Chyba jestem w mniejszości, bo nie postrzegam tego filmu jako kolejnego badziewia o miłości..

Jeden dzień - dzień, który mógł zmienić całe życie dwóch (a pośrednio większej liczby) osób. Dzień, który przeżyły one zwyczajnie, nieświadome tego, jak zaważył on na ich losach.

Ile takich dni już przegapiłam? I które to dni z mojego życia?

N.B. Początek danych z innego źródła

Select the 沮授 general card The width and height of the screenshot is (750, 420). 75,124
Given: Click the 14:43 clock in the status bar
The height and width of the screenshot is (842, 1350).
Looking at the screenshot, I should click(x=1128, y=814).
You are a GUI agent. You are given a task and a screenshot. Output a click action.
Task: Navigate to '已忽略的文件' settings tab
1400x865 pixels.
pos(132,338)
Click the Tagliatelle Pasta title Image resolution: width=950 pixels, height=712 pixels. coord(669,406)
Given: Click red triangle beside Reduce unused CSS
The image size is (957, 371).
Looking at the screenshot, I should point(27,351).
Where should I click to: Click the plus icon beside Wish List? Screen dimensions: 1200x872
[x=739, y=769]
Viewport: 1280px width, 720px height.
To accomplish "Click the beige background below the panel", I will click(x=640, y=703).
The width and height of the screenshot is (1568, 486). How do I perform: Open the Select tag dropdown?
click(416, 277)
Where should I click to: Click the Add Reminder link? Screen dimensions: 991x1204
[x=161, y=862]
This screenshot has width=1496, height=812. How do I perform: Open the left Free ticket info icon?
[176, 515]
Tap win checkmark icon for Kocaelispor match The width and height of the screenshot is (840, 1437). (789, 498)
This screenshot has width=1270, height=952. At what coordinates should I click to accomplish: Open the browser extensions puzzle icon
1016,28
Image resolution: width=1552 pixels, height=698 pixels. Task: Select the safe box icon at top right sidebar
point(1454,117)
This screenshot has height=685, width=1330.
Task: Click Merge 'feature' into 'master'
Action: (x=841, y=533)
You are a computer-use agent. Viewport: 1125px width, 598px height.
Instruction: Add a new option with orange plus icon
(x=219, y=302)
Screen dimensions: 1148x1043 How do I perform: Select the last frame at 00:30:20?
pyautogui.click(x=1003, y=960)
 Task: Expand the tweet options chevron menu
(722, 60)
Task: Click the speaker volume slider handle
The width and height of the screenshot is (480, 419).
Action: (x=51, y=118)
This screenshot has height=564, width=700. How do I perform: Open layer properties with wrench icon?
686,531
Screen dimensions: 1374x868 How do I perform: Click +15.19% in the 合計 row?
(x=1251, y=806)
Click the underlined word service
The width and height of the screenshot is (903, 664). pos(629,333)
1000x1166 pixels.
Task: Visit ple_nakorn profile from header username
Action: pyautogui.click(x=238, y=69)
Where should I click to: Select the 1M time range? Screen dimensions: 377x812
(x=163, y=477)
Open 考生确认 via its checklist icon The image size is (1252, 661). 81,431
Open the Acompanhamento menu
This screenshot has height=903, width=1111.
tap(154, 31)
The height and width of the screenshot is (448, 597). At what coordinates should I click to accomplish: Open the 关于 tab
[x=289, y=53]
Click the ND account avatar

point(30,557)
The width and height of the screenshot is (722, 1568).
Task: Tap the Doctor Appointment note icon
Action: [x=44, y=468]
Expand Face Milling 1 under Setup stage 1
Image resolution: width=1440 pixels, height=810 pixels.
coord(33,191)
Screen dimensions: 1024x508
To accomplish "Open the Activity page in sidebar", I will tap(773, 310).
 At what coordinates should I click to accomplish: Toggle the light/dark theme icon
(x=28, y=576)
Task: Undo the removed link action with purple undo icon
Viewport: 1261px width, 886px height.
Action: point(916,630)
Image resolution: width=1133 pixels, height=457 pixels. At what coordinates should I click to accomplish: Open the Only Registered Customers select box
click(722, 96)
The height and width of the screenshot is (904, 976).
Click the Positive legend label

Ile jeszcze takich dni będzie i czy da się ich nie przeoczyć? A może każdy dzień jest taki...?

Takie pytania nurtują mnie po obejrzeniu tego filmu... Nie to, jak zginęła Emma i czemu ich miłość nie miała szczęśliwego zakończenia... Nawet jeśli życzliwie określicie to naiwnością...

Niech jednak temat odczuć i refleksji pozostanie kwestią indywidualną ;)

ocenił(a) film na 4
aniamarysia88

nie o to "krytykom" tegoż filmu chodziło żeby żyli długo i szczęśliwie ale o to że film miał być piękny i wzruszający a okazał się banalny i przewidywalny

ocenił(a) film na 5

Zgadzam się, straszne mydło.
Między aktorami magii nie ma, Sturgess drewniany że ze świecą szukać tak kiepskich aktorów...?! Film przewidywalny (wiadomo: zakochana brzydula zyskuje na urodzie, przeczekuje kryzysy swego księcia i w końcu go zdobywa; potem najlepiej księcia ukarać za grzechy i zabić główną bohaterkę), sztampowy, nie wiem gdzie tu wzruszenia jakieś mają być.
Hathaway lubię, gra tu fajnie, dla jej rozbrajającego uśmiechu tylko daję filmowi 5/10.